# Exercise requirements
Write out only the lines from the line containing "Where should I" to the end of the listing below, both included, exactly as they stand. Drop the pictures.

# Recorded information
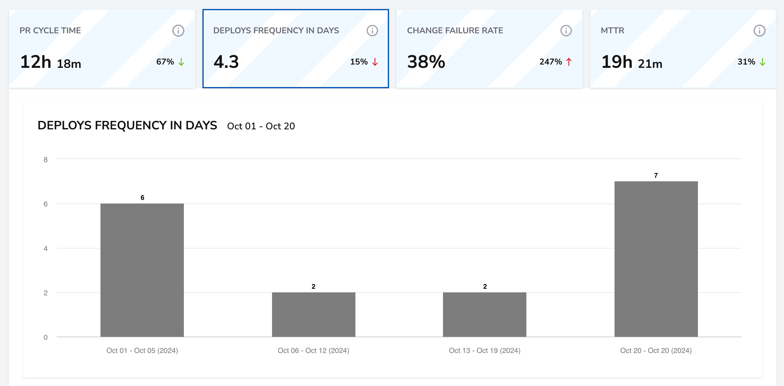This screenshot has height=386, width=784.
Task: Click the green down arrow on PR Cycle Time
Action: pos(182,62)
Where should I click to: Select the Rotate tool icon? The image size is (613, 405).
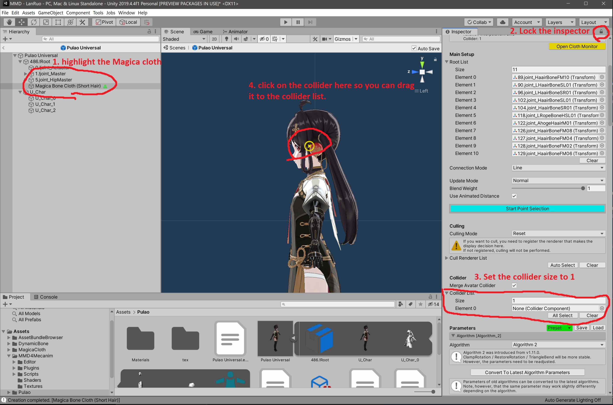pyautogui.click(x=34, y=22)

# Exercise solution
Where should I click to: Select the Rotate tool icon? The image size is (613, 405).
pyautogui.click(x=34, y=22)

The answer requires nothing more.